Unfortunately, in our current social climate, in which racist attitudes are more acceptable than they were a generation ago, only a small minority will care if “Give ’em Hell” Harry was prejudiced against blacks and Orientals. The majority will openly, or secretly, applaud his dark views toward people of color, for those views will correspond to their own.
However, with Leuchtenburg’s pre-publication release of such documented information, a new light is cast on the most significant military events in human history: the dropping of the first nuclear bombs on Hiroshima and Nagasaki. Even taking into consideration the longstanding justification of “shortening the war” and “saving American lives,” thoughtful observers have long pondered the wisdom and humanity of unleashing such weaponry on civilian populations.
Most have been willing to give Truman the benefit of the doubt. There is no logic to war, and rules for killing are absurd, although, indeed, the recent “Desert Storm” illustrates that America has plenty of rules it expects other countries to follow.
Truman himself was most adept at putting off his critics. “The buck stops here,” he said, to remind us that he was the one who had to make the decision and live with it and that it was easy to criticize from the armchair. “If you can’t stand the heat, get out of the kitchen,” he verbally bullied his critics. Yet now, 50 years later (too much later to care?), his personal letters reveal that Truman had a lifelong prejudice against the Japanese and against Orientals in general, and his decision to be the first to use nuclear weaponry has a different look.
As a country, I’m sure we will try to ignore it, but to me this is the newest of the American presidential scandals, which, with the exception of Richard Nixon and Watergate, we are always learning about too late to care. For us, even 10 years ago might as well be ancient history.

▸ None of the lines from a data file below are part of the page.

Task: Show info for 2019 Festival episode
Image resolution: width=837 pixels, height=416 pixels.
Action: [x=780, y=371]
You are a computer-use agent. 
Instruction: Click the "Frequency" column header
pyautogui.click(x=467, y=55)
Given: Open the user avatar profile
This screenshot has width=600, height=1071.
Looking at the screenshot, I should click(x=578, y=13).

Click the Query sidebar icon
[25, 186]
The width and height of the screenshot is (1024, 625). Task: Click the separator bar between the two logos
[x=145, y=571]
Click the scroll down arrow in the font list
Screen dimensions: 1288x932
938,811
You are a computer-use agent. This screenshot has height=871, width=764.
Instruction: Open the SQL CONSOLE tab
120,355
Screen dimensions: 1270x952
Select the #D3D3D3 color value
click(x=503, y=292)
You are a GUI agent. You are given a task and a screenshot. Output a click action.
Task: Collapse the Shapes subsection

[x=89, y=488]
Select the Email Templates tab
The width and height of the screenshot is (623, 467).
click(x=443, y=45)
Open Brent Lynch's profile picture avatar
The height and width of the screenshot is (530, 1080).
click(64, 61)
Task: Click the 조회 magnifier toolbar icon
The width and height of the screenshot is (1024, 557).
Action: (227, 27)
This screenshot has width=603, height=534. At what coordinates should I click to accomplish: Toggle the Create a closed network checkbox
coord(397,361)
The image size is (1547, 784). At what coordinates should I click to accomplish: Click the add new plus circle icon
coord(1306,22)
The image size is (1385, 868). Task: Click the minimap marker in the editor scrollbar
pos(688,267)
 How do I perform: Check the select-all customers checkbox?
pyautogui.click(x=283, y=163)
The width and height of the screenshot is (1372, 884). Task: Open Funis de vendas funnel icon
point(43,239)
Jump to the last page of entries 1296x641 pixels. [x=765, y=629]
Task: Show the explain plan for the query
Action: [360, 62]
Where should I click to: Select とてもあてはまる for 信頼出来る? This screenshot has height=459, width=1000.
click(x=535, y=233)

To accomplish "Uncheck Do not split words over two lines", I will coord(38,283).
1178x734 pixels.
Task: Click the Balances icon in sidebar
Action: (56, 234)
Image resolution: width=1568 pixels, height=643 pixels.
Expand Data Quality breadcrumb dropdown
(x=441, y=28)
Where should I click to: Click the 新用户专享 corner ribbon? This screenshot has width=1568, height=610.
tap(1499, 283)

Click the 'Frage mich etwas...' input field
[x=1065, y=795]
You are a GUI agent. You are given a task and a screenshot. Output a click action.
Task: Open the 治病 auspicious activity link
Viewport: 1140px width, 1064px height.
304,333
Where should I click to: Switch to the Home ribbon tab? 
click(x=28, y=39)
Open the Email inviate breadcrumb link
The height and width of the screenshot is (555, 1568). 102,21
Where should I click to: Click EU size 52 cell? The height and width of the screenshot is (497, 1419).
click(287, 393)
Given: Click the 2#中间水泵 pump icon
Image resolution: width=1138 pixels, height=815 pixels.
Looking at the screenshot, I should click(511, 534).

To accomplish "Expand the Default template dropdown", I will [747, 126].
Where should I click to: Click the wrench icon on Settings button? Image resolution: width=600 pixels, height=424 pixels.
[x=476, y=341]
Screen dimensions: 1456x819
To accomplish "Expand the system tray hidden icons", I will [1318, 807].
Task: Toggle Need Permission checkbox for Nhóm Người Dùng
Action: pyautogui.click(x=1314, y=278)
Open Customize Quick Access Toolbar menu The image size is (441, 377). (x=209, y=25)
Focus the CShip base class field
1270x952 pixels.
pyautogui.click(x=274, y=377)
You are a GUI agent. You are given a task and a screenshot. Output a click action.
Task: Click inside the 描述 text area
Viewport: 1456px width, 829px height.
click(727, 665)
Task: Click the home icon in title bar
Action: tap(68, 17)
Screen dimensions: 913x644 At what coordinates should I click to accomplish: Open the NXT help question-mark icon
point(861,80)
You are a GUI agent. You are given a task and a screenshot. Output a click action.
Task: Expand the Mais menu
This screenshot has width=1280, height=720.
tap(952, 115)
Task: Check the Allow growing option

Notice, for example, our general indifference to Ollie North’s recent revelation to Newsweek that he is personally sure the decision to break the law in the Iran-contra debacle was presidential. If Reagan had been implicated on the spot, charged with contempt of Congress, impeachment hearings initiated, that would have been hot news. But now we have only a passing interest in the story.
The saddest thing in these startling revelations about Truman is the reminder that often men weak in character are attracted to leadership roles, as a compensation for their lack of character. Racial prejudice reveals weakness in character. When racist remarks are made or racist actions preformed, a whole lot is revealed about the person expressing the prejudice, and almost nothing about the target of the prejudice. Taking the point one step farther, what a person feels about another race reveals very nearly, if not precisely, what that person feels deep down about himself or herself.
Poor Harry Truman must have had a terrible self-concept, as evidenced by the language he used toward blacks and Orientals, referring to the waiters at the White House, for example, as an “army of coons,” or claiming that yellow men were racially inferior and “belonged” in Asia. Such frequently repeated slurs reveal a man of deep personal insecurities, and yet such a man we elected president and, in so electing, granted astounding personal power that could destroy in a flash 100,000 people Truman privately deemed substandard.
The question arises: could we have done better? Could we have elected a president whose self-concept was above racism, a person who saw a deep and mutual respect among the various cultures and races as a most important goal on this planet?
One might try to excuse Truman’s dark views of non-white races as only a reflection of his times, but they are all too typical of leadership views in these times too, although now hypocritically hidden in code language. And thus they’re all the more insidious and dangerous as to future Hiroshimas, Nagasakis and Desert Storms, in which hundreds of thousands of cultural aliens are destroyed by superior technology without a pang of conscience.